(Stored data)

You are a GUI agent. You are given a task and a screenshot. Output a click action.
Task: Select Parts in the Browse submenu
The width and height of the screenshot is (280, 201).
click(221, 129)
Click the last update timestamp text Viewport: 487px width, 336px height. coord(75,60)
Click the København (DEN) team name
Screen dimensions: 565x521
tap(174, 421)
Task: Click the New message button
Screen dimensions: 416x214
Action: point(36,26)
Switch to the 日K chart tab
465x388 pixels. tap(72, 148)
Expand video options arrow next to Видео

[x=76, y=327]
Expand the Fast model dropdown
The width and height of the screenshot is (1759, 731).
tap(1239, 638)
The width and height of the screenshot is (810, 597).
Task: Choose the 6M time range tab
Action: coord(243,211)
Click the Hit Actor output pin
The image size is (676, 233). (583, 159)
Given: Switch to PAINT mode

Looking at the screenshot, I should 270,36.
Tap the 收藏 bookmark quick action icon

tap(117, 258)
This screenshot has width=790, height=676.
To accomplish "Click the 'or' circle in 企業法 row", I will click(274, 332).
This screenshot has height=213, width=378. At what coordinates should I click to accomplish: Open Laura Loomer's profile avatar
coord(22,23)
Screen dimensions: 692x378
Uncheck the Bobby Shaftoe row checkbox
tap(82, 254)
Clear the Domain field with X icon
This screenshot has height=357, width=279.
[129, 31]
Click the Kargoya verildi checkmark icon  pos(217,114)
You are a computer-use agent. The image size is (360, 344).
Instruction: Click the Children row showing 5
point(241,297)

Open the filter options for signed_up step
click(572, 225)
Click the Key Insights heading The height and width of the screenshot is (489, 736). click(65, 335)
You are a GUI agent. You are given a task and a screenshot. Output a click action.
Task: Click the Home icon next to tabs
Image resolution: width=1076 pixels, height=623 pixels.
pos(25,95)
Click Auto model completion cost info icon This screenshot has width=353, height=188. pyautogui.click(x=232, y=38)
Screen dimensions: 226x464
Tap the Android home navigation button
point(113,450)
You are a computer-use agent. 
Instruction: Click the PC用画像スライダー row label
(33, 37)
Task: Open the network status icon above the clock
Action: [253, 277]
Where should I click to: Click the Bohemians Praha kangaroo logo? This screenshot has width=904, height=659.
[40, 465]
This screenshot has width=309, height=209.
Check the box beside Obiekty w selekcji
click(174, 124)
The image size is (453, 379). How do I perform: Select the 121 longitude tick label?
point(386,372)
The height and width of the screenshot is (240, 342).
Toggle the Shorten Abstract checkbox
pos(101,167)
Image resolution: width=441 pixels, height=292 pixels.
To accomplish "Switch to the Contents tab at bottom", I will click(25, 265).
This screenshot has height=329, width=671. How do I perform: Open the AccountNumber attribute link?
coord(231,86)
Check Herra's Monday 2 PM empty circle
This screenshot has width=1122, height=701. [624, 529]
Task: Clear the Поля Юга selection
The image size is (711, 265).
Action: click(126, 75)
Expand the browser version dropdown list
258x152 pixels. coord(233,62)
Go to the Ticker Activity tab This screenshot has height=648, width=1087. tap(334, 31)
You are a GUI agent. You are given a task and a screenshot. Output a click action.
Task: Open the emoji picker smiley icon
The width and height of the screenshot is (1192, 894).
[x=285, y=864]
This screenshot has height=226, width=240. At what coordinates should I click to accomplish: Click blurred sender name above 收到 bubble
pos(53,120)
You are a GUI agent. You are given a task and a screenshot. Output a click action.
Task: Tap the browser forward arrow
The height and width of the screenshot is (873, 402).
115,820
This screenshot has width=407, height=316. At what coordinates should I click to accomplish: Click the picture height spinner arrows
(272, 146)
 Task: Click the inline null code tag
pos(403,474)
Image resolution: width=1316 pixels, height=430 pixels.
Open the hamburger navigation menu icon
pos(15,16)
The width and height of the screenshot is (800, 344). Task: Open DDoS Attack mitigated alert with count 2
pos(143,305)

▸ **INSTRUCTIONS TO FOLLOW**
Write out only the lines that run from the line containing "Screen dimensions: 692x378" through the line containing "You are a computer-use agent. The", both included, exactly as they appear above.

▸ **TASK RESULT**
Screen dimensions: 692x378
Uncheck the Bobby Shaftoe row checkbox
tap(82, 254)
Clear the Domain field with X icon
This screenshot has height=357, width=279.
[129, 31]
Click the Kargoya verildi checkmark icon  pos(217,114)
You are a computer-use agent. The image size is (360, 344).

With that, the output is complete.